**RECORDS SHOWN**:
=== Section Start ===

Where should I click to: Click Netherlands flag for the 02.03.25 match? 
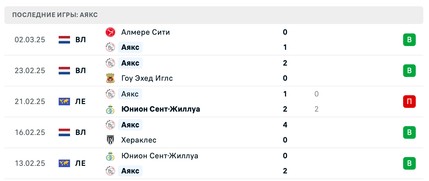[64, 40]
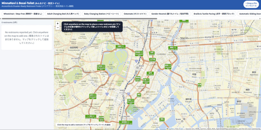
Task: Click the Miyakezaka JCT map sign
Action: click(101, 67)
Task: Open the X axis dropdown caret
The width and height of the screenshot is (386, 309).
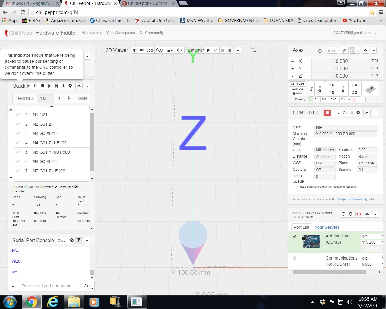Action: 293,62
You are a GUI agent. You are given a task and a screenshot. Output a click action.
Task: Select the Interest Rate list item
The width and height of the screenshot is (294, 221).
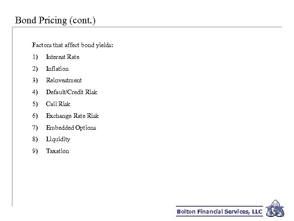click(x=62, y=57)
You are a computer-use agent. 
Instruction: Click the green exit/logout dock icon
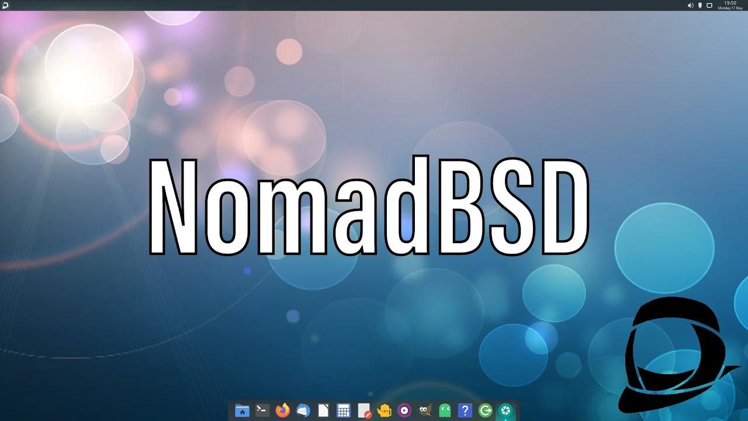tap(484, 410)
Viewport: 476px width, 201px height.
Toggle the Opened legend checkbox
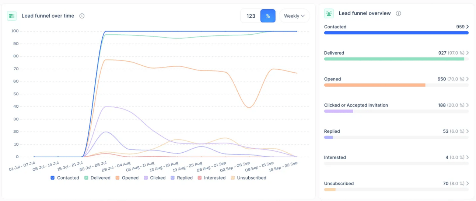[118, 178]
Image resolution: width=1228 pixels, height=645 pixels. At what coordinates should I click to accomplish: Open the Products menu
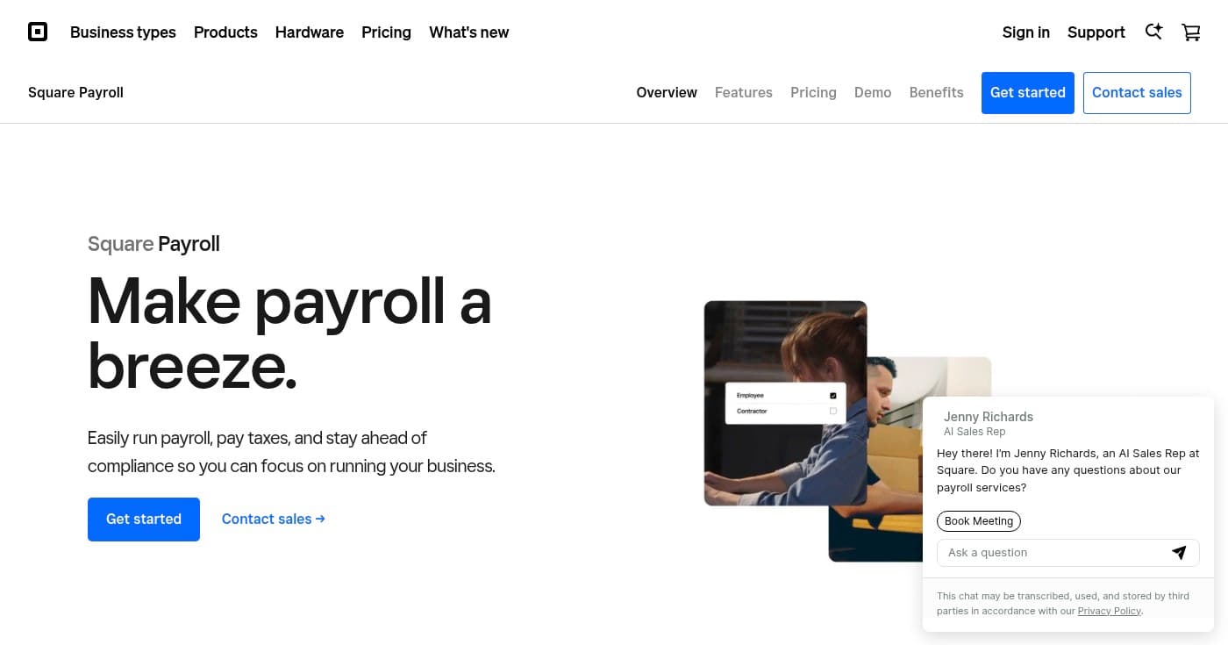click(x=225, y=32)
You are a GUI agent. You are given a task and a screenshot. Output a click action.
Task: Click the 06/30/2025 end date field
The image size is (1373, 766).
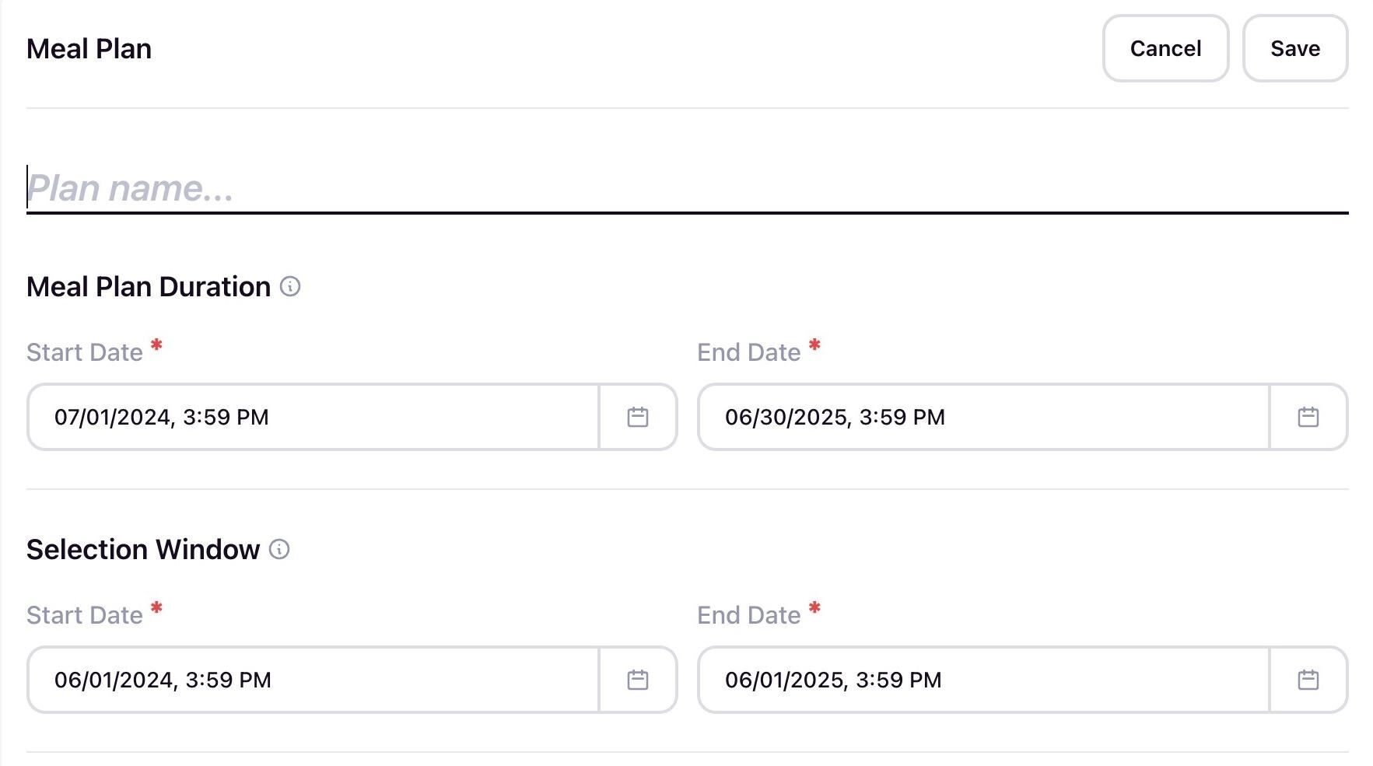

=== Section End ===

**WHAT THE EXERCISE ASKS**:
The expected output is every entry, retyped exactly, with all pictures removed.

**REPLY**:
Where should I click to: Click Netherlands flag for the 02.03.25 match? 
[64, 40]
Task: Click the Miyakezaka JCT map sign
Action: click(101, 67)
Task: Open the X axis dropdown caret
The width and height of the screenshot is (386, 309).
Action: 293,62
You are a GUI agent. You are given a task and a screenshot. Output a click action.
Task: Select the Interest Rate list item
The width and height of the screenshot is (294, 221).
click(x=62, y=57)
You are a computer-use agent. 
Instruction: Click the green exit/logout dock icon
tap(484, 410)
Viewport: 476px width, 201px height.
Toggle the Opened legend checkbox
[118, 178]
Image resolution: width=1228 pixels, height=645 pixels. At what coordinates should I click to accomplish: Open the Products menu
click(x=225, y=32)
You are a GUI agent. You are given a task and a screenshot. Output a click action.
Task: Click the 06/30/2025 end date field
The image size is (1373, 766).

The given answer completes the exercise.